PARTS OF THE EXERCISE:
1) In the excerpt about Abe Fortas, on what date did the U.S. Senate confirm him as an associate justice?
2) Summarize the Abe Fortas excerpt in two sentences.
3) Continue the excerpt about Justice Fortas from its last sentence.

EXCERPT:
= = =

On July 28, 1965, President Johnson nominated Fortas as an associate justice of the United States Supreme Court, to succeed Arthur Goldberg, who had resigned to become the U.S. Ambassador to the United Nations following the death of Adlai Stevenson. Johnson persuaded Goldberg to leave the Court for the U.N. in part because he wanted Fortas on the Court. Johnson thought that some of his "Great Society" reforms could be ruled unconstitutional by the Court and felt that Fortas would let him know if that was to happen. The nomination was given a favorable recommendation by the Senate Judiciary Committee two weeks later, following a one-day public hearing. He was confirmed by the U.S. Senate on August 11, 1965, and took the judicial oath of office on October 4, 1965. His appointment ensured the continuation of the Warren Court's liberal majority.

The seat Fortas occupied on the Court had come to be informally known as the "Jewish seat," as his three immediate predecessors—Goldberg, Felix Frankfurter and Benjamin Cardozo—were also Jewish.

Fortas continued to serve as an adviser to Johnson after becoming an associate justice. He attended White House staff meetings, advising the president on judicial nominations and discussing private Supreme Court deliberations with him. In 1966, he substantially edited an initial version of Johnson's State of the Union Address.

In 1968, Fortas wrote a book called Concerning Dissent and Civil Disobedience.

Fortas's law clerks included future Under Secretary of Defense for Policy Walter B. Slocombe and Martha A. Field, a scholar of constitutional law, family law, and bioethics.

=== FBI and Justice Fortas ===
In 1966, Justice Fortas informed the FBI and White House about the Fred B. Black, Jr. warrantless bugging case pending before the High Court. This included revealing conference room discussions, lobbying the justices in favor of the FBI position that this was Robert F. Kennedy's fault not J. Edgar Hoover's. This was done despite Fortas disqualifying himself from the case. The next year, Director Hoover both blackmailed and protected Justice Fortas after an allegation of sexual misconduct with a teenager. Fortas denied this allegation. Justice Fortas continued to rule on cases involving the FBI.

= = =

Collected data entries
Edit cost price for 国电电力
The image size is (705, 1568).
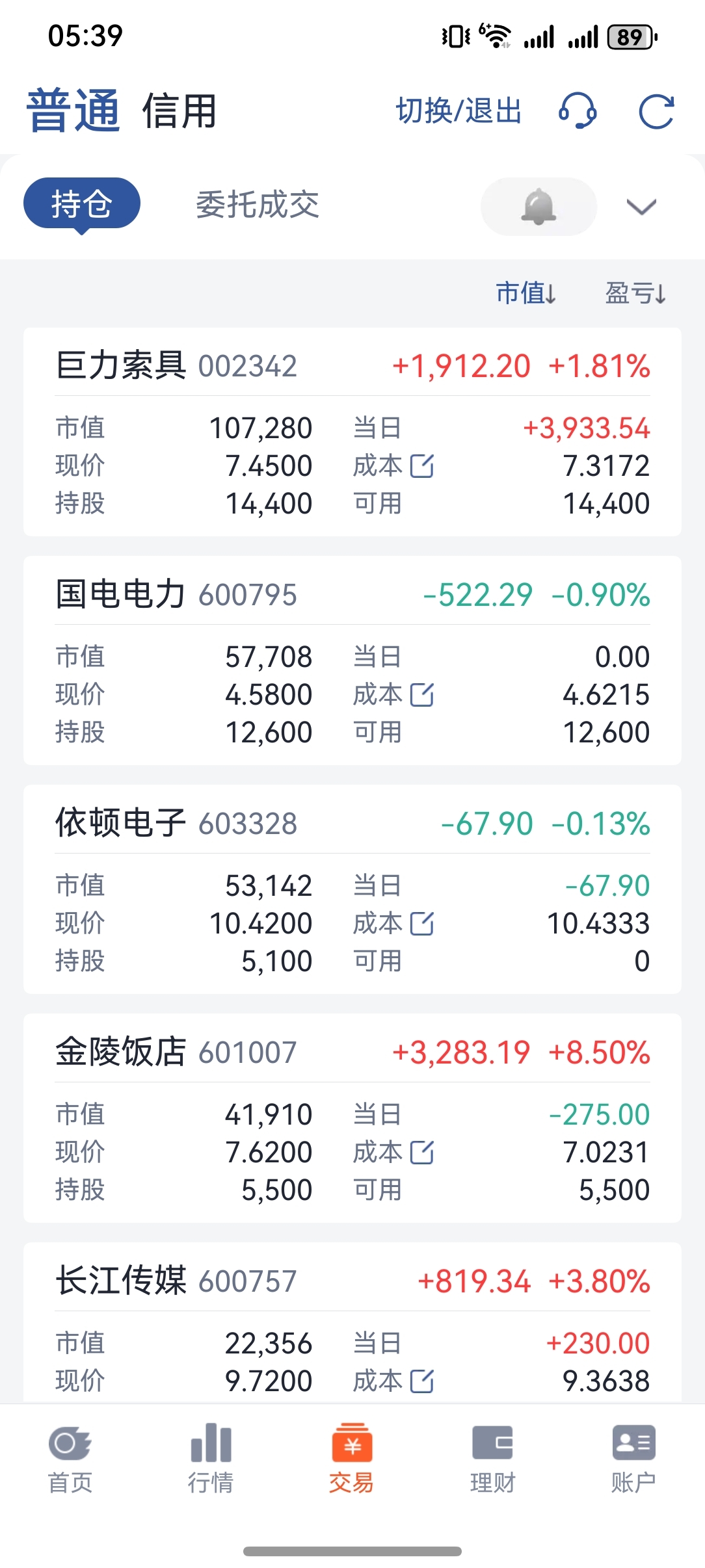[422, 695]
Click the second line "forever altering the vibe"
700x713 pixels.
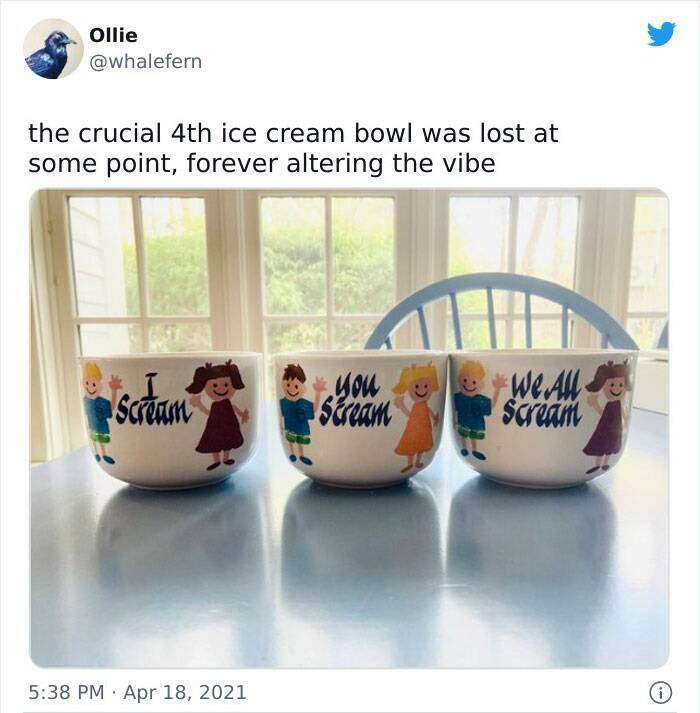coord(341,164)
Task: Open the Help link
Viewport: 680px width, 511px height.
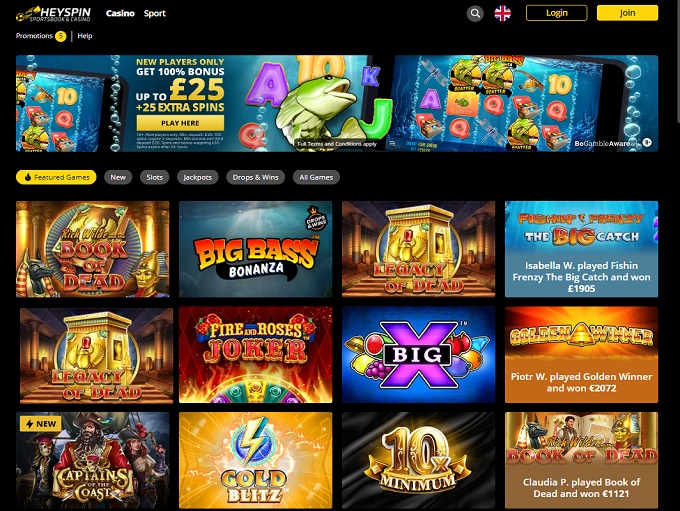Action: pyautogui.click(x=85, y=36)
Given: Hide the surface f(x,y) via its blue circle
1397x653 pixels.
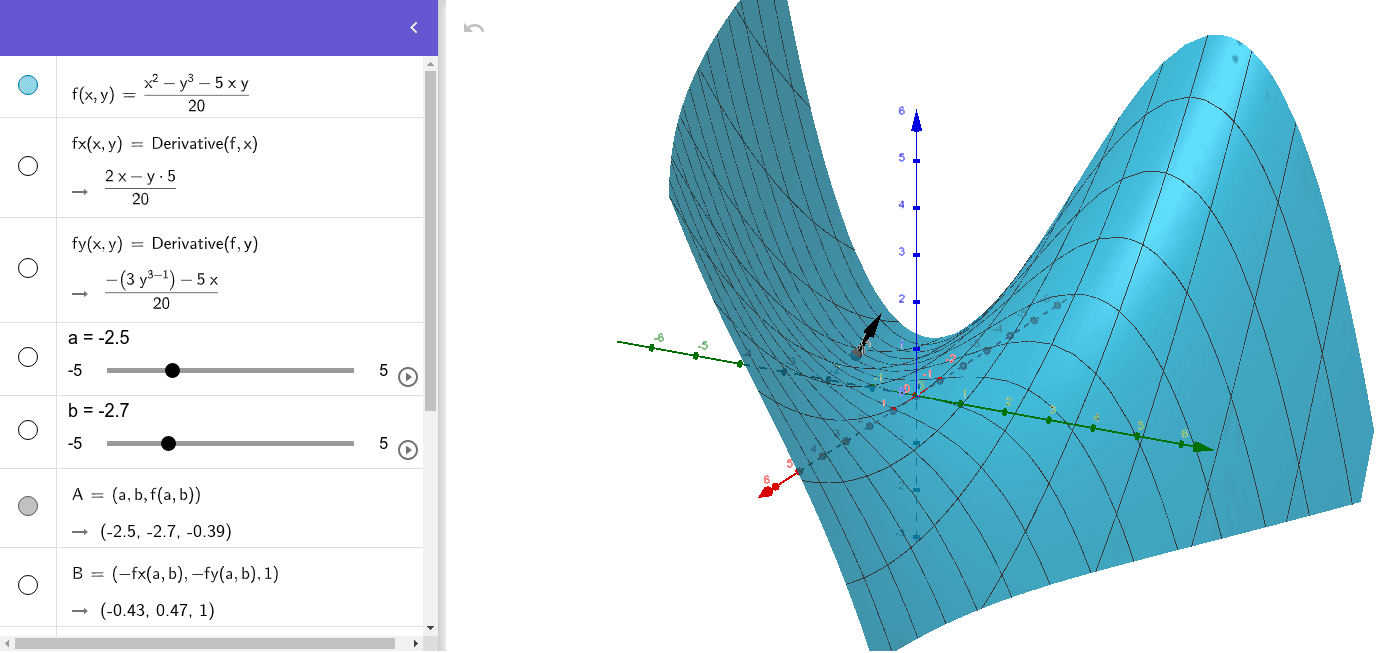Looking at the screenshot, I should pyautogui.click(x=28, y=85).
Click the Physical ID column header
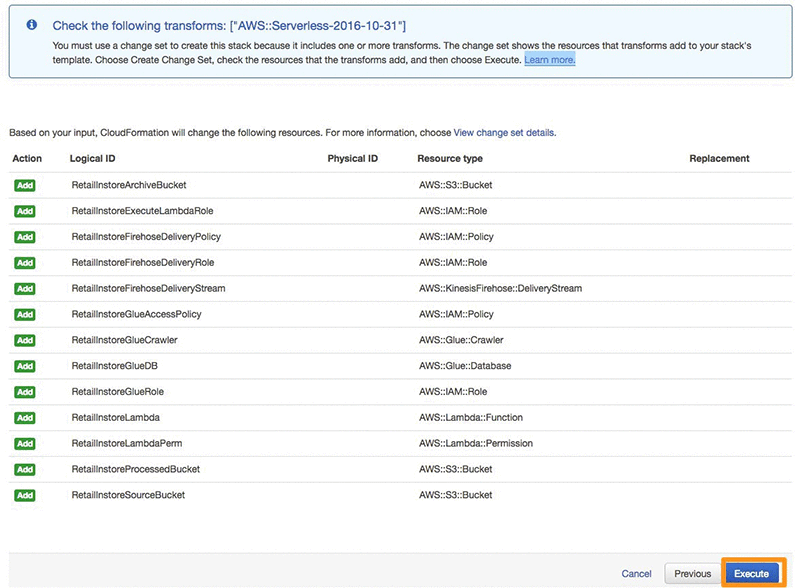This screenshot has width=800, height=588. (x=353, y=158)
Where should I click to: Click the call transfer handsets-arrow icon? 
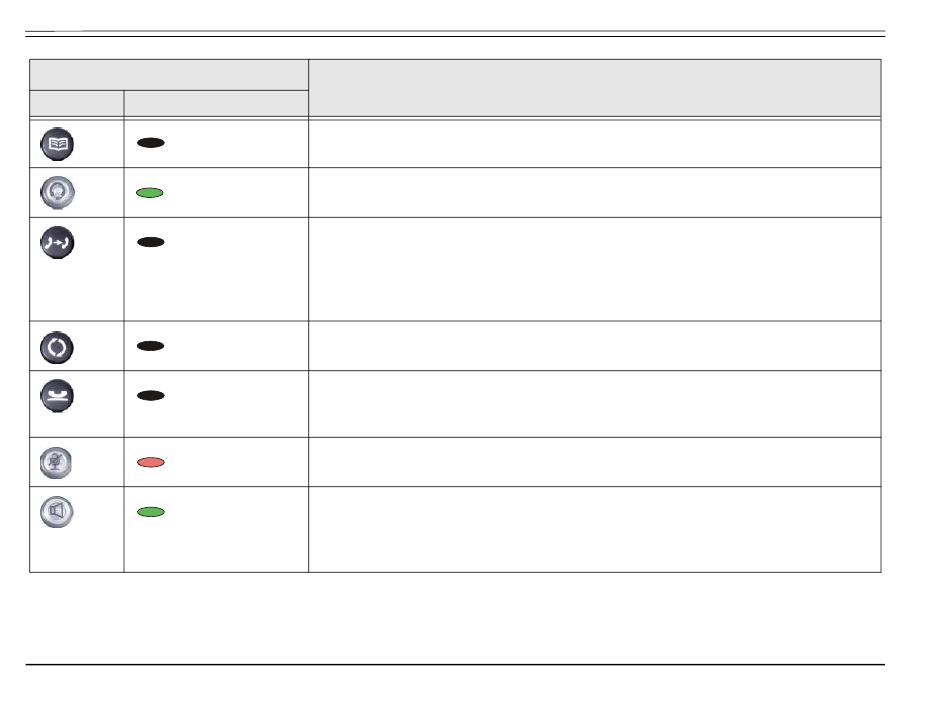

= = =

ANSWERS BY TASK:
1) August 11, 1965.

2) President Johnson nominated Fortas to the Supreme Court in 1965 to succeed Arthur Goldberg, and the Senate confirmed him on August 11, 1965, which preserved the Warren Court's liberal majority. As a justice, Fortas kept advising Johnson and passed information to the FBI and White House about a pending bugging case, and he was later both blackmailed and protected by J. Edgar Hoover.

3)
=== Relationship with other justices ===
Fortas had mostly good working relations with his fellow justices, although they worried that he talked to President Johnson too much. Fortas clashed with his fellow Associate Justice Hugo Black during much of his time on the Court. The two had been friends since the 1930s, and Black helped convince Fortas's wife, Carolyn Agger, to consent to his appointment to the Supreme Court. However, once both men were on the Court, they disagreed about the manner in which the Constitution should be interpreted, finding themselves on opposing sides of the Court's opinions most of the time. In 1968, a Warren clerk called their feud "one of the most basic animosities of the Court".

Fortas's best relationship was with William O. Douglas, his former law professor at Yale. Fortas was also close to Associate Justice William J. Brennan and Chief Justice Earl Warren. Brennan's offices were in the chambers next to those of Fortas. Fortas's wife recalled that Fortas "loved Warren".

Fortas called fellow associate justice John Marshall Harlan II "one of my dearest friends, although we usually are on opposite sides of the issues here."

In 1967, Fortas and Douglas dissented in the 5–4 decision Fortson v. Morris, which cleared the path for the Georgia State Legislature to choose the Governor of Georgia in the deadlocked Georgia gubernatorial election of 1966 between the Democrat Lester Maddox and the Republican Howard Callaway. Fortas said that the State Constitution of 1824, allowing the legislature to choose the governor if no one wins a majority in the general election, was at odds with the Equal Protection Clause of the 14th Amendment to the U.S. Constitution:
"If the voting right is to mean anything, it certainly must be protected against the possibility that the victory will go to the loser."
 In this case, Maddox trailed Callaway by about 3,000 votes.

Justice Black took the strict constructionist view that the U.S. Constitution does not dictate how a state must choose its governor:
"Our business is not to write the laws to fit the day. Our task is to interpret the Constitution."

===Approach to oral arguments===

Fortas was critical of justices (he specifically cited Thurgood Marshall) who frequently broke into attorneys' arguments to ask questions. As an attorney arguing before the Court, he had resented intrusions by the justices and so as a justice himself, he felt it best to let the lawyers give their arguments uninterrupted.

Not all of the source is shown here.